At Tune.ai, we support a variety of dataset formats to facilitate the fine-tuning process. While various formats are accepted, we recommend using JSONL (JSON Lines) for its flexibility and ease of use. However, you can also utilize HuggingFace datasets with designated columns to structure your data effectively.

JSONL Schema:

The schema of the JSONL depends on the task and the prompt template you wish to use.

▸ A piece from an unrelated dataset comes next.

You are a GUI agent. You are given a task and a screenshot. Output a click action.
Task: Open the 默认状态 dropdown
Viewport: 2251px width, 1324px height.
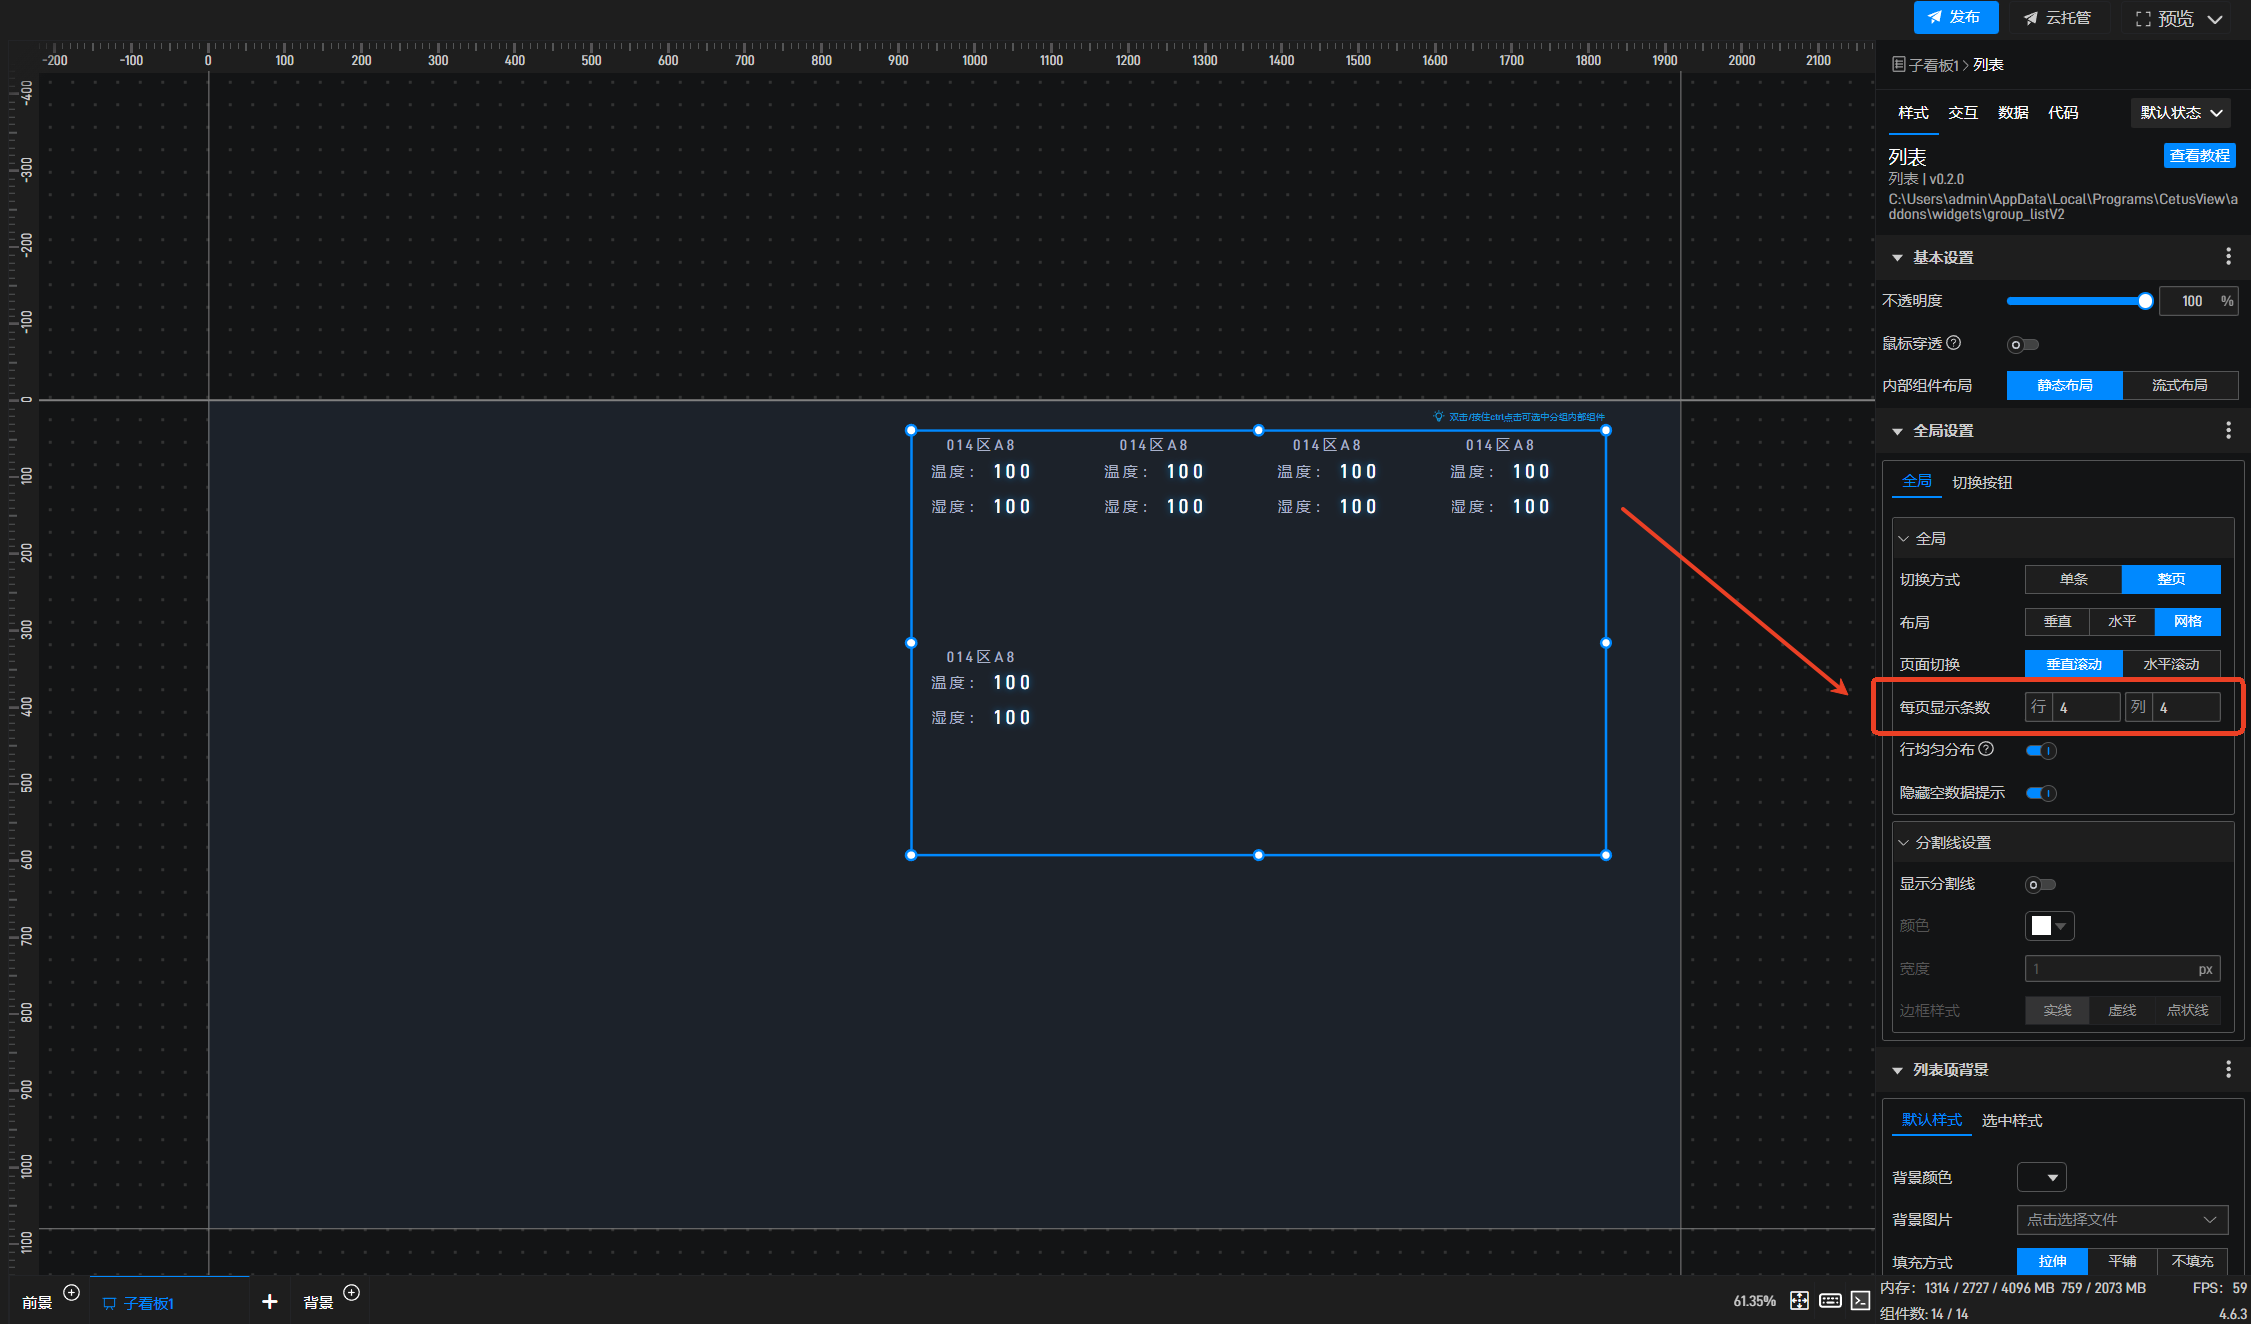pos(2181,113)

Below are examples of different dataset formats:

  1. Completion:

    [{"text": "..."},    {"text": "..."}...]
    
  2. Instruct:

    [{"instruction": "...", "input": "...", "output": "..."},
    {"instruction": "...", "input": "...", "output": "..."}...]
    // Instruction is the task LLM needs to do
    // Input is the input to the task
    // Output is the expected generation
    
  3. Chat:

    [
        {"conversations": [{"from": "system", "value": "..."}]},
        {"conversations": [{"from": "human", "value": "..."}]},
        {"conversations": [{"from": "gpt", "value": "..."}]},
        {"conversations": [{"from": "human", "value": "..."}]},
        {"conversations": [{"from": "gpt", "value": "..."}]},
        ...
    ]
    // "from" can only be one of "system", "human", "gpt"
    // There can only be 1 "system" in starting of the conversation
    // After that, "human" and "gpt" alternate every message starting with human
    

Our platform provides built-in functionality to convert chat history threads into the chat format dataset. This means you can directly utilize existing conversation threads, such as those from messaging platforms or forums, without the need for manual conversion. ThreadsAPI

Crafting Your Dataset:

Creating a high-quality dataset is crucial for effective fine-tuning. Here are some tips to consider:

  • Include Diverse Examples: Ensure your dataset covers various scenarios, including cases where the model’s behavior needs improvement.
  • Provide Ideal Responses: Assistant messages in the dataset should represent the desired responses you want the model to generate.
  • Repeat Instructions: Consider including instructions or prompts that worked well before fine-tuning in every training example to achieve optimal and general results.
  • Consider Cost and Length: Shorten repeated instructions or prompts if necessary to save costs but remember that the model may still behave as if they were included.
  • More Training Examples: It may require a larger number of training examples for the model to learn effectively through demonstration alone.
  • Split into Training and Test Sets: Divide your dataset into training and test portions to evaluate model performance effectively. This allows for better monitoring of model improvement and ensures you can evaluate the model post-training.

By following these guidelines, you can create a robust dataset tailored to your fine-tuning needs, setting the stage for successful model optimization and deployment.